Multi arch/os/target

It’s built on top of PyQt5 and can be started with ease on any OS. Uses frida in the backend which support almost any arch.

Dynamic analysis

Allows to perform dynamic instrumentation with a kickass UI. Our frida agent is loaded into the target which allows to set breakpoints (on the JVM as well for Android target) and watchpoints. It allows to break at module constructors to instrument initialization functions. Tracers, registers with telescope and various panels are available to reduce the pain of debugging.

Static analysis

The disassembly and the memory views among with modules, ranges, loaded java classes and methods. We built a couple of plugins which extend Dwarf with radare2 and unicorn emulator. Those gave us a quick way to backend module analysis (backended by r2) and emulation (backended by unicorn). There are also a set of tools available and 2 console with REPL accepting javascript (Frida and Dwarf api, the javascript REPL is always in the target context) and python in the backend. With the radare2 plugin, you’ll also have a new panel with a REPL on the r2 instance and javascript api to interact with the r2 instance from the target context.


The problem in debugging and analysis is always figuring out a way to make the things faster. Dwarf provide some ways to accelerate the process.

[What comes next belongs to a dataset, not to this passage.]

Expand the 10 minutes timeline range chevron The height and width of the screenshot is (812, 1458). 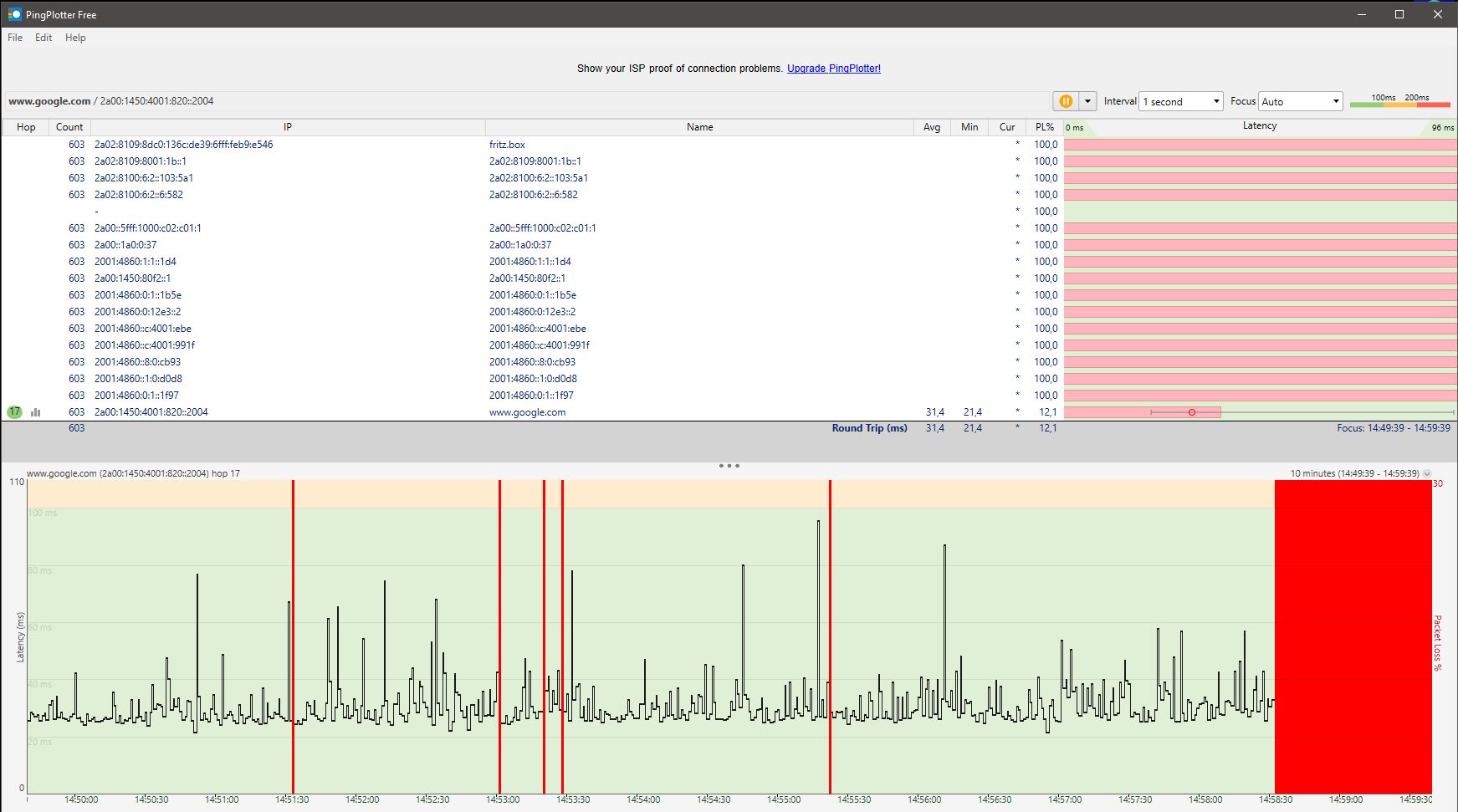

  • Can be started with a mix of command line arguments to spawn and inject our agent in the target:
    python3 dwarf.py -t android -sp -p com.android.target -s myagent.js
  • Have javascript api to add hooks and prevent breakpoints or eventually, break at certain conditions
  • There are api which allows to control the target from the ui and the ui from the target


The plugin system built inside Dwarf allows you to hook and inject your PyQt widgets and to speak with the target device through the various Dwarf code python api. Plugins can also inject custom frida agent to extend or create new javascript api.